___ GIVEN DATA

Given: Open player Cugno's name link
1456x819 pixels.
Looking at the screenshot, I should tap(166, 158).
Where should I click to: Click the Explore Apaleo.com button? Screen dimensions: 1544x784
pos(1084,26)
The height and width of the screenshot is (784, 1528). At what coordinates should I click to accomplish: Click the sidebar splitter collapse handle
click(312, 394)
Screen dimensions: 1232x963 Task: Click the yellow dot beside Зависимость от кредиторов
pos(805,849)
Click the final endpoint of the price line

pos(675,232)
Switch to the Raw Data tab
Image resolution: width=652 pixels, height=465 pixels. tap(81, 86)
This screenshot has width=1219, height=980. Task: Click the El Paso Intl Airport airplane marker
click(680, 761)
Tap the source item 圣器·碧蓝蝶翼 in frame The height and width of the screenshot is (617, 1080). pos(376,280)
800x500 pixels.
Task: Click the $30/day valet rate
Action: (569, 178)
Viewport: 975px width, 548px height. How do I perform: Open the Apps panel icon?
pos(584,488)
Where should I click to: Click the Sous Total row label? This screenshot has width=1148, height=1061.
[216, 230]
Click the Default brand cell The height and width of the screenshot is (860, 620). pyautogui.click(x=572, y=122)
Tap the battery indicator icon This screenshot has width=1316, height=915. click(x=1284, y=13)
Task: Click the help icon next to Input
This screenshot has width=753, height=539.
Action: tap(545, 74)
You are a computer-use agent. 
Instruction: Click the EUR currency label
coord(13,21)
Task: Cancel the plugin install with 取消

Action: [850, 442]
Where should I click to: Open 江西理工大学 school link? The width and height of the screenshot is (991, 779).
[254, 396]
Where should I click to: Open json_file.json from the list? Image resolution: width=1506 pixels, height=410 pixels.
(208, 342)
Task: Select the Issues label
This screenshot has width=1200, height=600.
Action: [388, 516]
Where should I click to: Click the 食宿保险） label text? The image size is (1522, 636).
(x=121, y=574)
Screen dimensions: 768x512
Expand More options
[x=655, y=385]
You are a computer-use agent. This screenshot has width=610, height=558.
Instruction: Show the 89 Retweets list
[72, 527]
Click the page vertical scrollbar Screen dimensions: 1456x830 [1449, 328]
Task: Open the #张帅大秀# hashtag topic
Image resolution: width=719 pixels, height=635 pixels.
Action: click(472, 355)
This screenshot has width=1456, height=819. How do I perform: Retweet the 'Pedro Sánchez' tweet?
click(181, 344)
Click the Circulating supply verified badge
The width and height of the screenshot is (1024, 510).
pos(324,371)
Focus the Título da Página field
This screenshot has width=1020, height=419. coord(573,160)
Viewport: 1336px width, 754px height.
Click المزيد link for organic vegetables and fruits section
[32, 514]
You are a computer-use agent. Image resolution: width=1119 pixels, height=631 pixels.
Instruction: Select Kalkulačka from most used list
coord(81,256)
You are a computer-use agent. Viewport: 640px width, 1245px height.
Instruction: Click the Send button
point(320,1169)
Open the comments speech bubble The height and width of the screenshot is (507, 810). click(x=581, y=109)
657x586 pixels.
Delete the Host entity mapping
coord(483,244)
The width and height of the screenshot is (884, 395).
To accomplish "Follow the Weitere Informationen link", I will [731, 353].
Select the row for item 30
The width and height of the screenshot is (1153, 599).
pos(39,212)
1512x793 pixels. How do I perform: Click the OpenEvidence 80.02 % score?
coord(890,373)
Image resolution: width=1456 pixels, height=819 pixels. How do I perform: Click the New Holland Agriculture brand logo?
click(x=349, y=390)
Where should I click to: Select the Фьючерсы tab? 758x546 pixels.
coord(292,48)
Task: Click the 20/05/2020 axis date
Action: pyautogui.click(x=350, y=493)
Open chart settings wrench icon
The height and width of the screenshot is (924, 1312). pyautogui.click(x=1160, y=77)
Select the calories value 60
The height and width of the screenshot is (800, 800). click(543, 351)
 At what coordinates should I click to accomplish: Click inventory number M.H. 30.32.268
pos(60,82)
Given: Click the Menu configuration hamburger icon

______

## REQUIRED WORK:
Would you restate every record word for word?

## ANSWER SECTION:
Given: Open player Cugno's name link
1456x819 pixels.
Looking at the screenshot, I should tap(166, 158).
Where should I click to: Click the Explore Apaleo.com button? Screen dimensions: 1544x784
pos(1084,26)
The height and width of the screenshot is (784, 1528). At what coordinates should I click to accomplish: Click the sidebar splitter collapse handle
click(312, 394)
Screen dimensions: 1232x963 Task: Click the yellow dot beside Зависимость от кредиторов
pos(805,849)
Click the final endpoint of the price line

pos(675,232)
Switch to the Raw Data tab
Image resolution: width=652 pixels, height=465 pixels. tap(81, 86)
This screenshot has width=1219, height=980. Task: Click the El Paso Intl Airport airplane marker
click(680, 761)
Tap the source item 圣器·碧蓝蝶翼 in frame The height and width of the screenshot is (617, 1080). pos(376,280)
800x500 pixels.
Task: Click the $30/day valet rate
Action: (569, 178)
Viewport: 975px width, 548px height. How do I perform: Open the Apps panel icon?
pos(584,488)
Where should I click to: Click the Sous Total row label? This screenshot has width=1148, height=1061.
[216, 230]
Click the Default brand cell The height and width of the screenshot is (860, 620). pyautogui.click(x=572, y=122)
Tap the battery indicator icon This screenshot has width=1316, height=915. click(x=1284, y=13)
Task: Click the help icon next to Input
This screenshot has width=753, height=539.
Action: tap(545, 74)
You are a computer-use agent. 
Instruction: Click the EUR currency label
coord(13,21)
Task: Cancel the plugin install with 取消

Action: [850, 442]
Where should I click to: Open 江西理工大学 school link? The width and height of the screenshot is (991, 779).
[254, 396]
Where should I click to: Open json_file.json from the list? Image resolution: width=1506 pixels, height=410 pixels.
(208, 342)
Task: Select the Issues label
This screenshot has width=1200, height=600.
Action: [388, 516]
Where should I click to: Click the 食宿保险） label text? The image size is (1522, 636).
(x=121, y=574)
Screen dimensions: 768x512
Expand More options
[x=655, y=385]
You are a computer-use agent. This screenshot has width=610, height=558.
Instruction: Show the 89 Retweets list
[72, 527]
Click the page vertical scrollbar Screen dimensions: 1456x830 [1449, 328]
Task: Open the #张帅大秀# hashtag topic
Image resolution: width=719 pixels, height=635 pixels.
Action: click(472, 355)
This screenshot has width=1456, height=819. How do I perform: Retweet the 'Pedro Sánchez' tweet?
click(181, 344)
Click the Circulating supply verified badge
The width and height of the screenshot is (1024, 510).
pos(324,371)
Focus the Título da Página field
This screenshot has width=1020, height=419. coord(573,160)
Viewport: 1336px width, 754px height.
Click المزيد link for organic vegetables and fruits section
[32, 514]
You are a computer-use agent. Image resolution: width=1119 pixels, height=631 pixels.
Instruction: Select Kalkulačka from most used list
coord(81,256)
You are a computer-use agent. Viewport: 640px width, 1245px height.
Instruction: Click the Send button
point(320,1169)
Open the comments speech bubble The height and width of the screenshot is (507, 810). click(x=581, y=109)
657x586 pixels.
Delete the Host entity mapping
coord(483,244)
The width and height of the screenshot is (884, 395).
To accomplish "Follow the Weitere Informationen link", I will [731, 353].
Select the row for item 30
The width and height of the screenshot is (1153, 599).
pos(39,212)
1512x793 pixels. How do I perform: Click the OpenEvidence 80.02 % score?
coord(890,373)
Image resolution: width=1456 pixels, height=819 pixels. How do I perform: Click the New Holland Agriculture brand logo?
click(x=349, y=390)
Where should I click to: Select the Фьючерсы tab? 758x546 pixels.
coord(292,48)
Task: Click the 20/05/2020 axis date
Action: pyautogui.click(x=350, y=493)
Open chart settings wrench icon
The height and width of the screenshot is (924, 1312). pyautogui.click(x=1160, y=77)
Select the calories value 60
The height and width of the screenshot is (800, 800). click(543, 351)
 At what coordinates should I click to accomplish: Click inventory number M.H. 30.32.268
pos(60,82)
Given: Click the Menu configuration hamburger icon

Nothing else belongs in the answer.